1. Le plaisir des yeux
Qu'on aime ou pas les films de Brian De Palma, on peut s'accorder sur le fait que notre homme soigne toujours sa réalisation, peu importe la qualité du scénario.
La preuve par l'Esprit de Caïn, où De Palma maintient l'élégance visuelle qui a fait sa renommée. Plans-séquence, lumière, cadrages, mouvements de caméra... De Palma use, comme à son habitude, de toute la palette d'expressions offerte par le cinéma pour mettre en valeur son histoire. La musicalité de sa mise en scène est telle qu'elle semble avoir été pensée pour la musique de Pino Donnaggio.
Cette cohérence visuelle fait le sel particulier de l'Esprit de Cain.

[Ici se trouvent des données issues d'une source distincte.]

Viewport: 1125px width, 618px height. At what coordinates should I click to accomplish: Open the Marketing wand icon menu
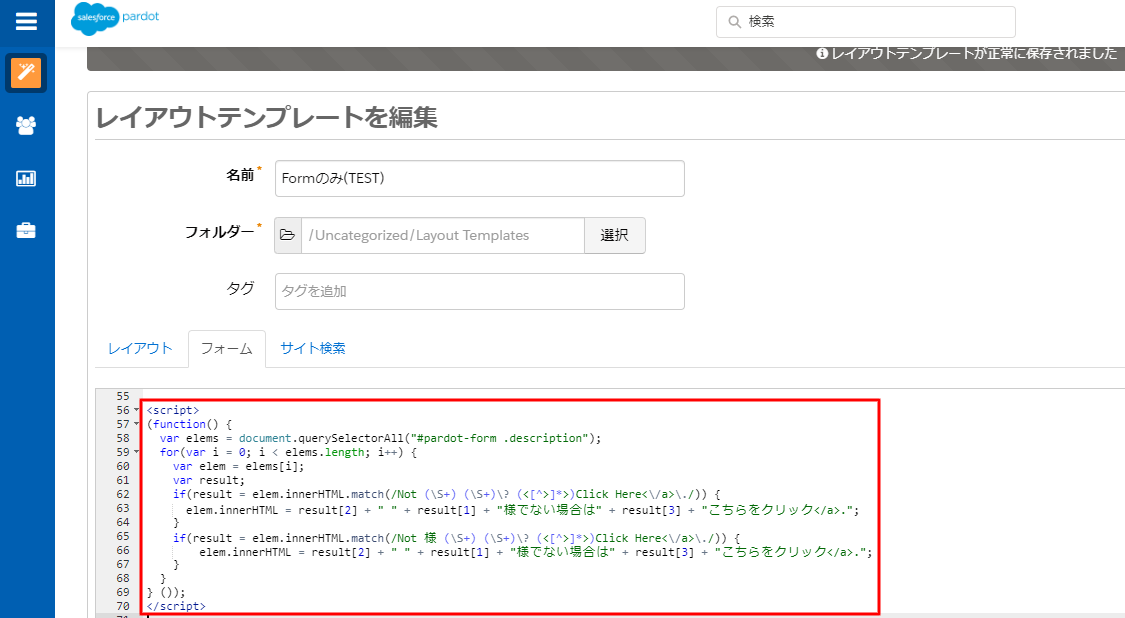click(26, 73)
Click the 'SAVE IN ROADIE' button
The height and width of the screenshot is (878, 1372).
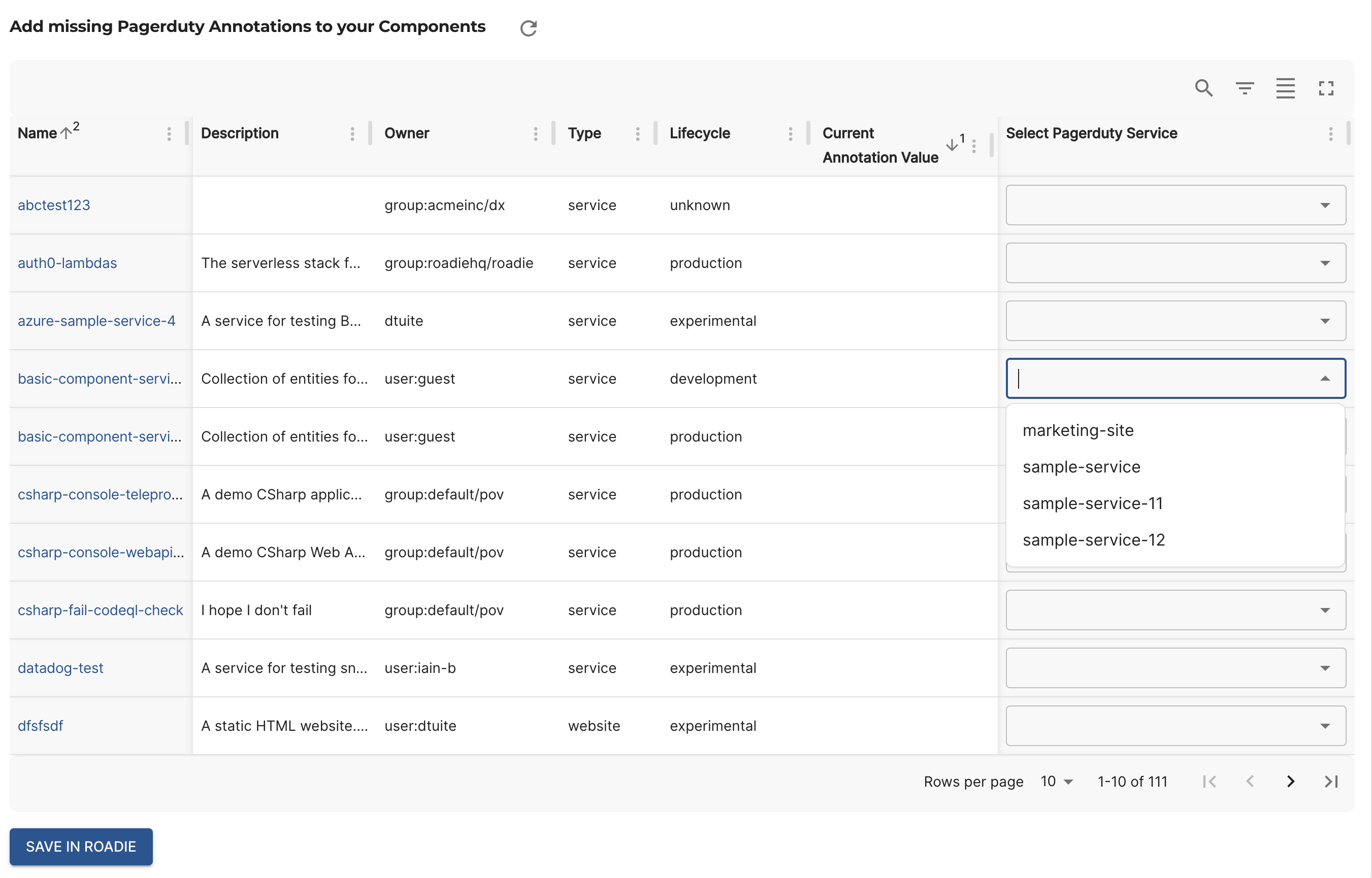(80, 846)
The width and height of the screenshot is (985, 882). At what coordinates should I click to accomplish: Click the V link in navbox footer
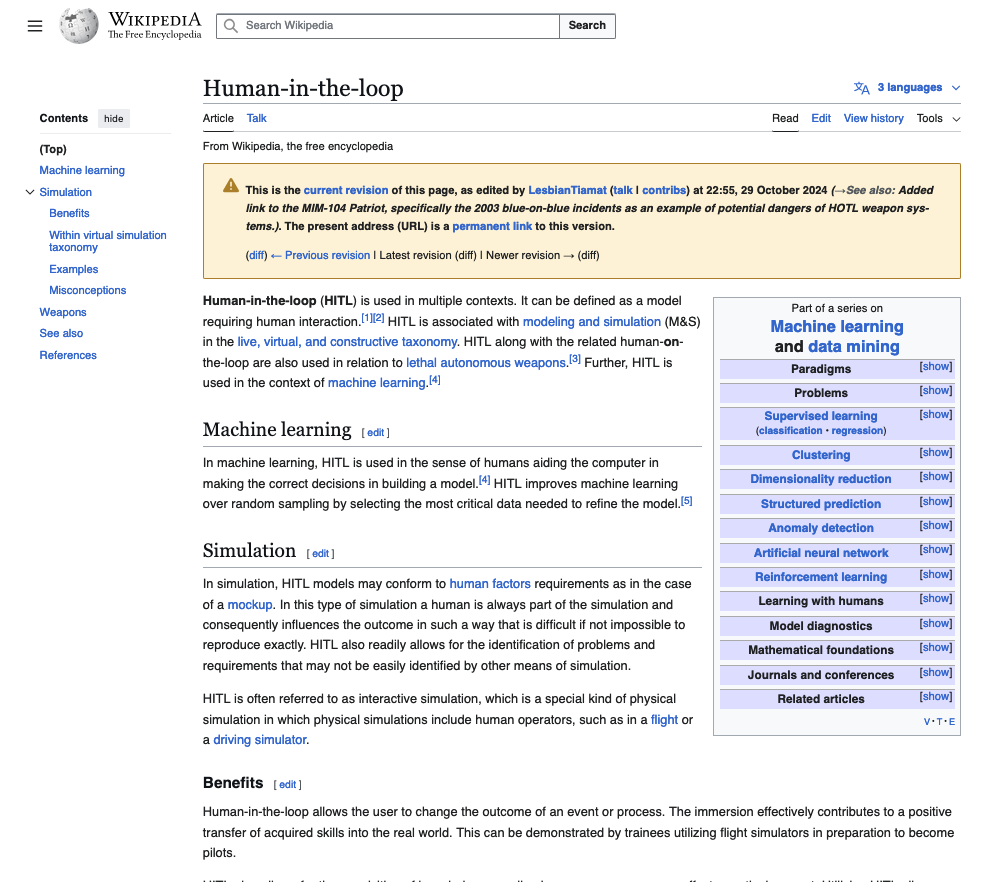click(x=927, y=722)
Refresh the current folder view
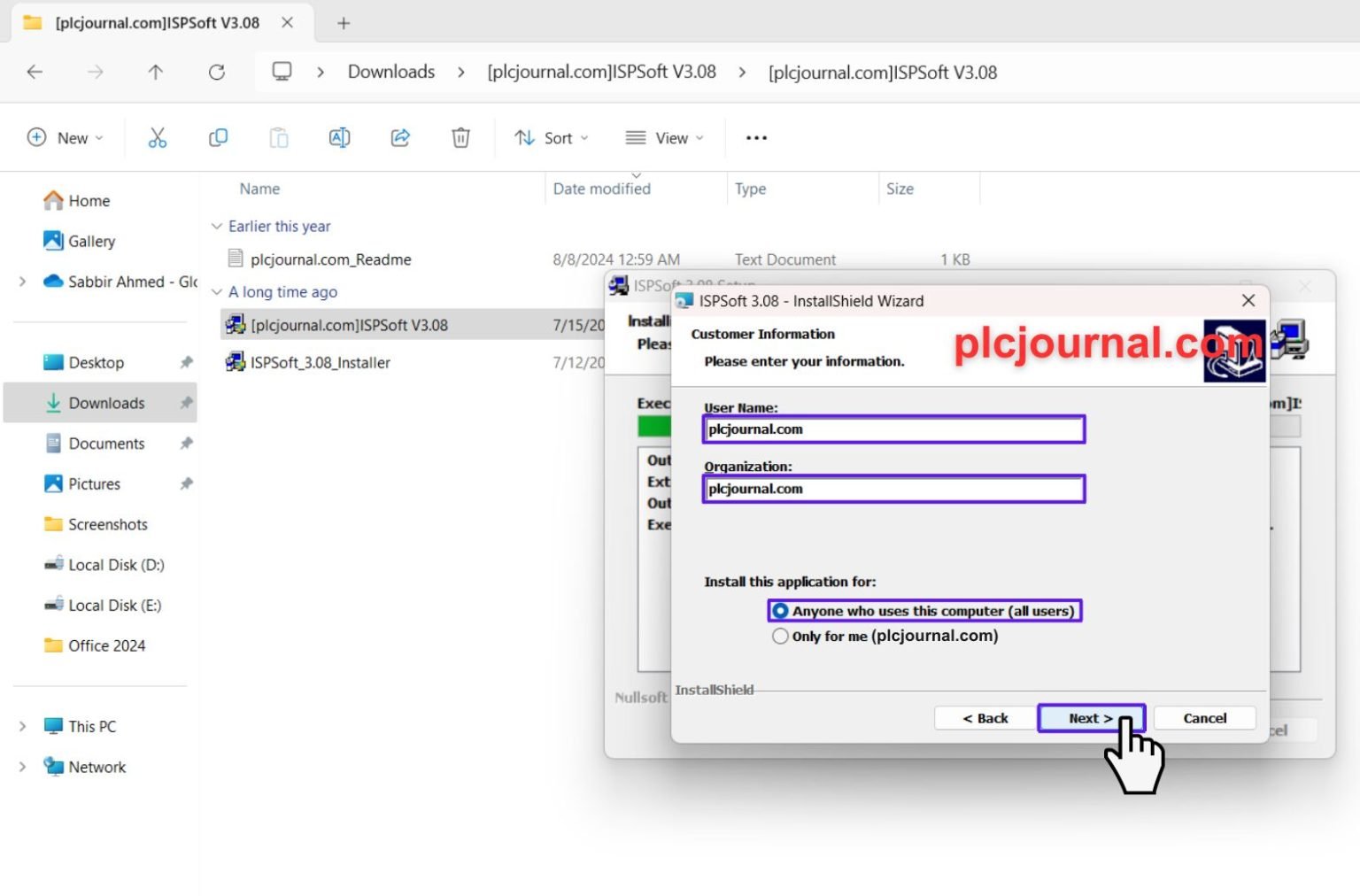The image size is (1360, 896). pos(217,72)
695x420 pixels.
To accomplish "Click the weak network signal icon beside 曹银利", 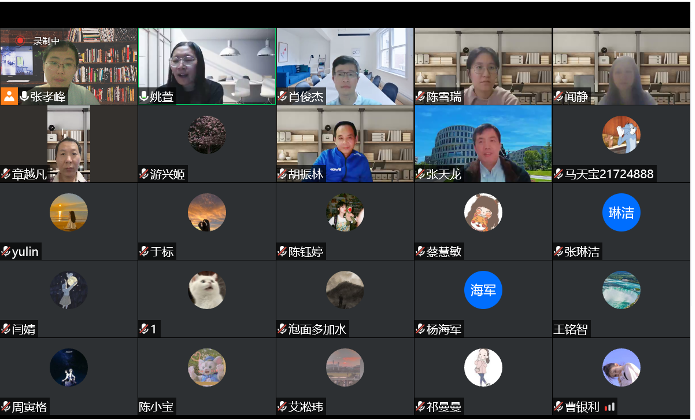I will coord(610,407).
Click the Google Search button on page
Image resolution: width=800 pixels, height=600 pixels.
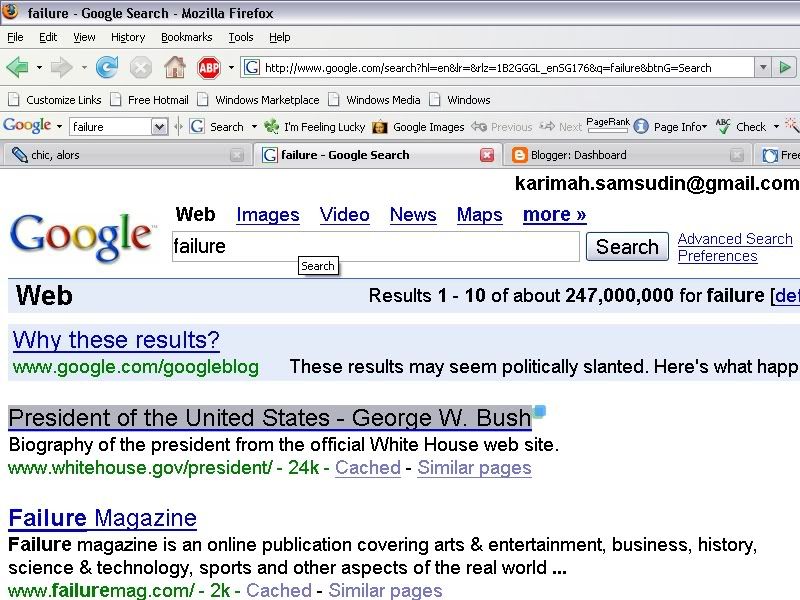tap(627, 247)
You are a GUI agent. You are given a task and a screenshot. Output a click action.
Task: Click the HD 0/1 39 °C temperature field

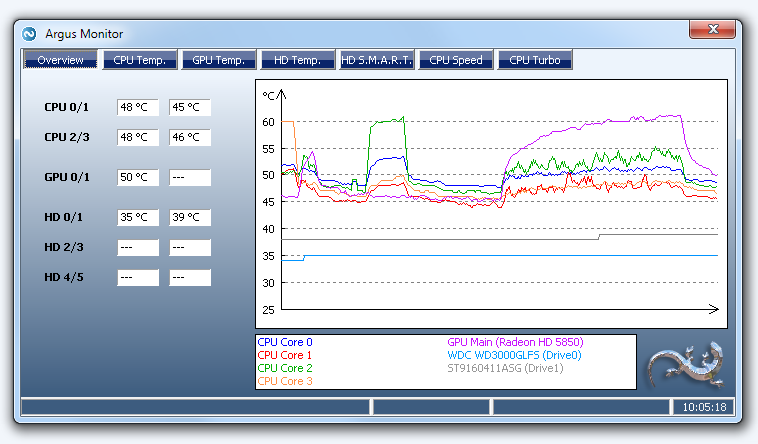[x=190, y=217]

Preuve en est de ce long plan-séquence où le docteur Waldheim déballe son baratin psychologique à deux policiers qui s'en moquent plus qu'autre chose. Le moment de bravoure réside dans la performance visuelle de la séquence où, durant 4 minutes et quelques secondes, la caméra de De Palma va suivre nos trois personnages dans les méandres du commissariat, de l'étage à la morgue, des escaliers à l'ascenseur de service, le tout sans aucune coupe.
Finalement, les policiers, le spectateur et De Palma se fichent pas mal du monologue du docteur Waldheim. On prend donc plus de plaisir à admirer la virtuosité de la séquence qu'à écouter le long monologue du personnage.
Un véritable plaisir visuel pour le spectateur et la preuve que l'on peut transcender une séquence peu excitante sur le papier par le langage cinématographique.
2. John Lithgow et ses multiples personnalités
Le second point marquant de l'Esprit de Caïn, c'est son acteur principal : John Lithgow.
Incarnant le bad guy de deux thrillers majeurs de De Palma (Obsession et Blow Out), l'acteur américain est amené à interpréter les différentes personnalités du Dr Carter Nix : Caïn, son double malfaisant, le père de Carter, et même Carter enfant !
Cela donne lieu à un véritable show où on sent le plaisir qu'a Lithgow de se livrer à un cabotinage des plus savoureux, qui donne toute sa cohérence à la folie de l'Esprit de Caïn. Tel un double du cinéaste, John Lithgow joue sur le fil du rasoir en tant qu'acteur comme le fait De Palma en tant que réalisateur.
3. Auto-parodie et expérimentation
Sûrement échaudé par ses derniers échecs critiques et commerciaux (Outrages et Le Bûcher des Vanités), De Palma a décidé de revenir à ce qui a fait son succès dans les années 70/80 : le thriller sous influences hitchcockiennes. À la différence près que le réalisateur va pervertir son style et procéder, consciemment ou non, à une parodie de lui-même.
Au-delà de son style visuel et du jeu surréaliste de John Lithgow, De Palma nous livre un film outrancier où il va faire le funambule en alternant romantisme exacerbé, voir désuet, et passages humoristiques.
De Palma voulait bousculer les formes narratives classiques avec l'Esprit de Caïn. L'occasion pour lui de retrouver ses talents de manipulateur en télescopant des sous-intrigues et jouant sur les fausses pistes égrenées le long de ce scénario qui renoue avec la folie de ses thrillers des années 70/80.
Mêlant rêve et réalité via de multiples flash-back, le réalisateur va jouer sur les attentes du spectateur et lui faire perdre ses repères le temps d'une longue séquence où ce dernier ne peut s’empêcher d'interroger ce qu'il regarde.
Cette volonté de bousculer le spectateur et de maintenir son attention est l'un des principaux objectifs du cinéma de De Palma qui, parodique ou non, ne peut s'empêcher de garder son spectateur actif plutôt que passif.
L'Esprit de Caïn, par ses excès, sa folie et sa singularité, constitue un bel exemple du credo artistique de Brian De Palma.